Exercise directions: Starting at the line that holds "Screen dimensions: 297x644", quote every line through the end of the records, both boundary lines included. Omit the pictures.

(Data excerpts)
+++++

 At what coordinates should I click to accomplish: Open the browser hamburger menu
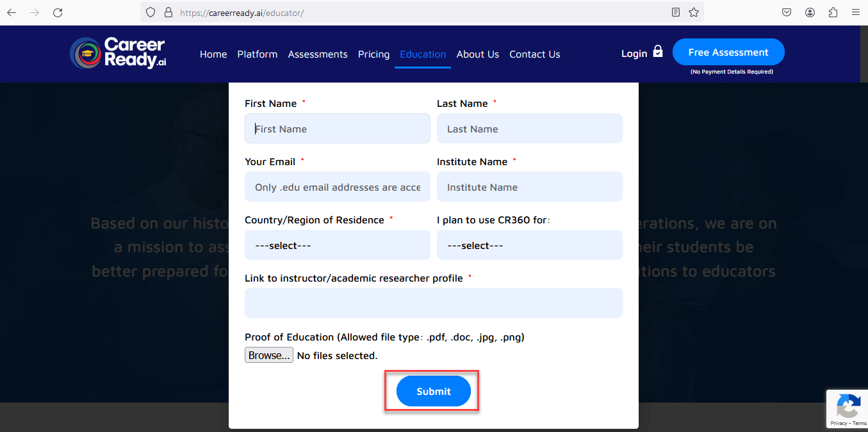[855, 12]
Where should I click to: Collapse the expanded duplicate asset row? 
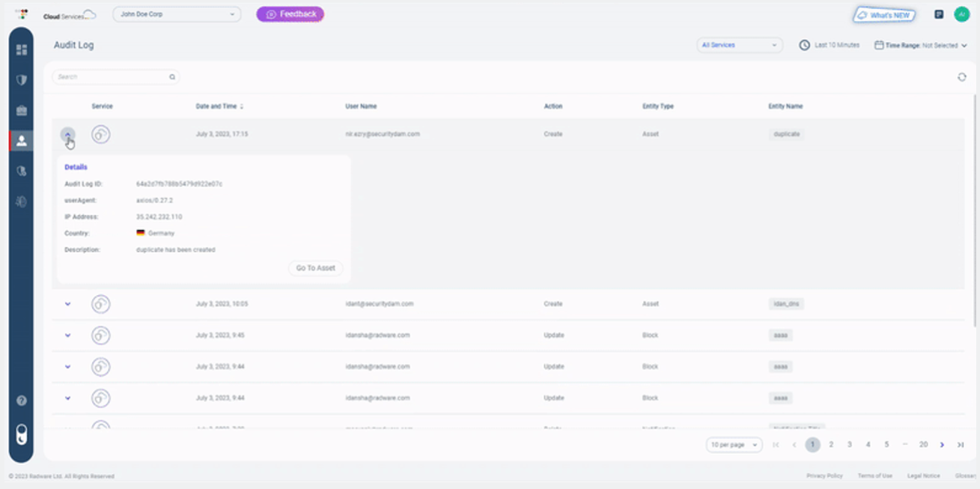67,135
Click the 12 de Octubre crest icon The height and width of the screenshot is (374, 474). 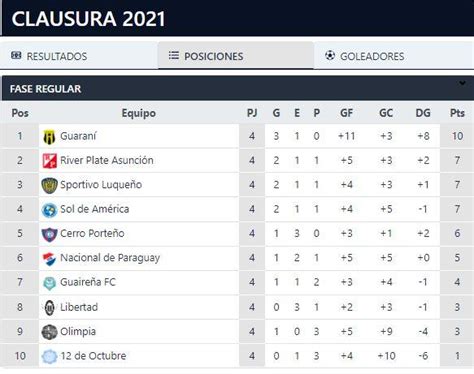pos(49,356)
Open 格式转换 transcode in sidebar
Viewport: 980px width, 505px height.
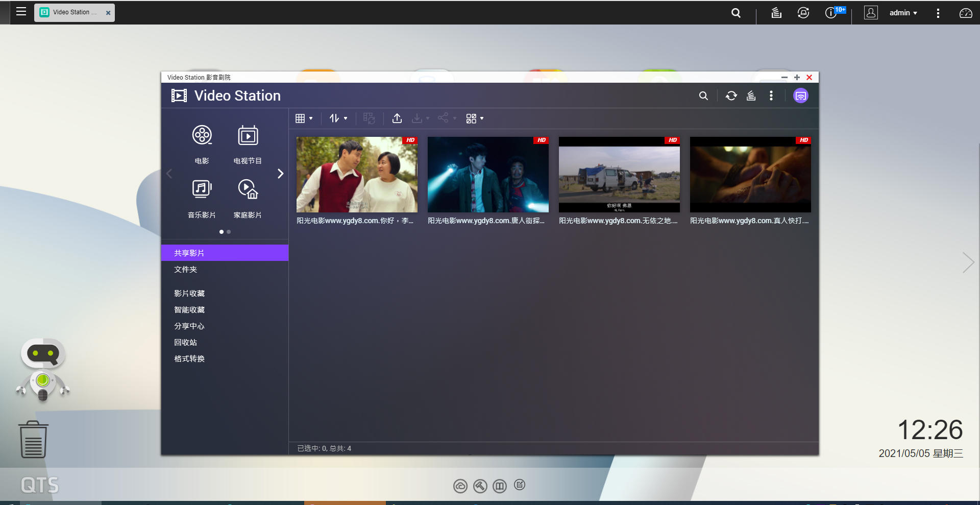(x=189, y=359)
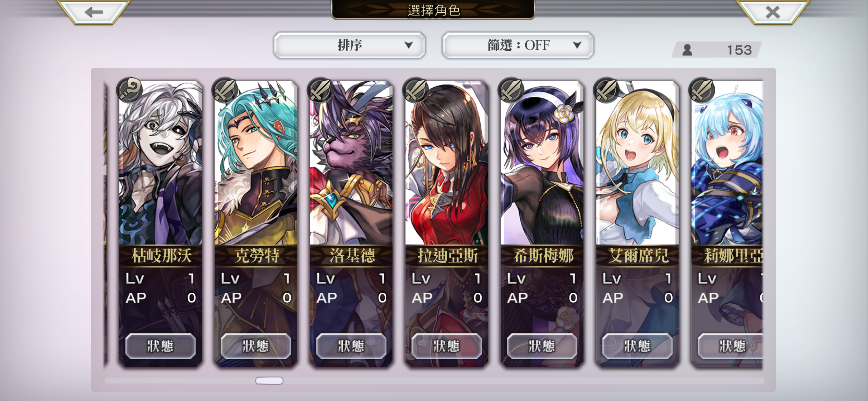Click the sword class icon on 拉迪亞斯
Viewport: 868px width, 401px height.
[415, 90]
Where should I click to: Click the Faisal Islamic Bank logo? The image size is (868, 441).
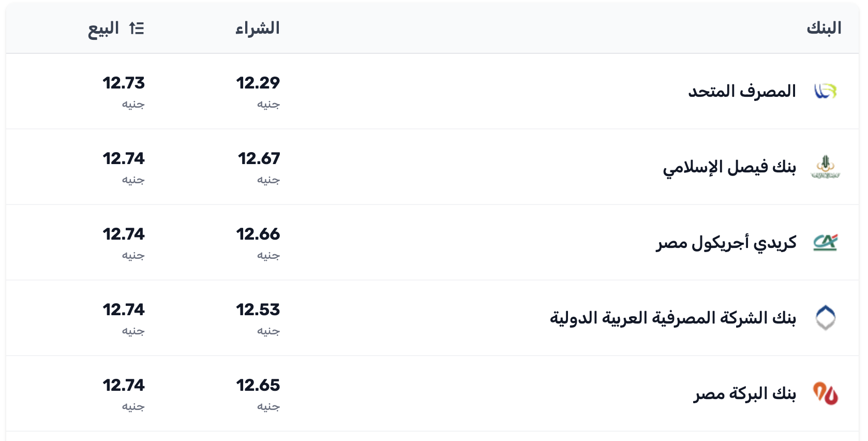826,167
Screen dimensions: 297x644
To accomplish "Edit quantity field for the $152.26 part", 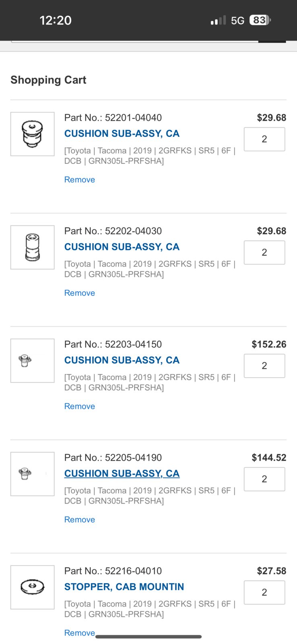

+++++

Exercise response:
Screen dimensions: 297x644
To accomplish "Edit quantity field for the $152.26 part", 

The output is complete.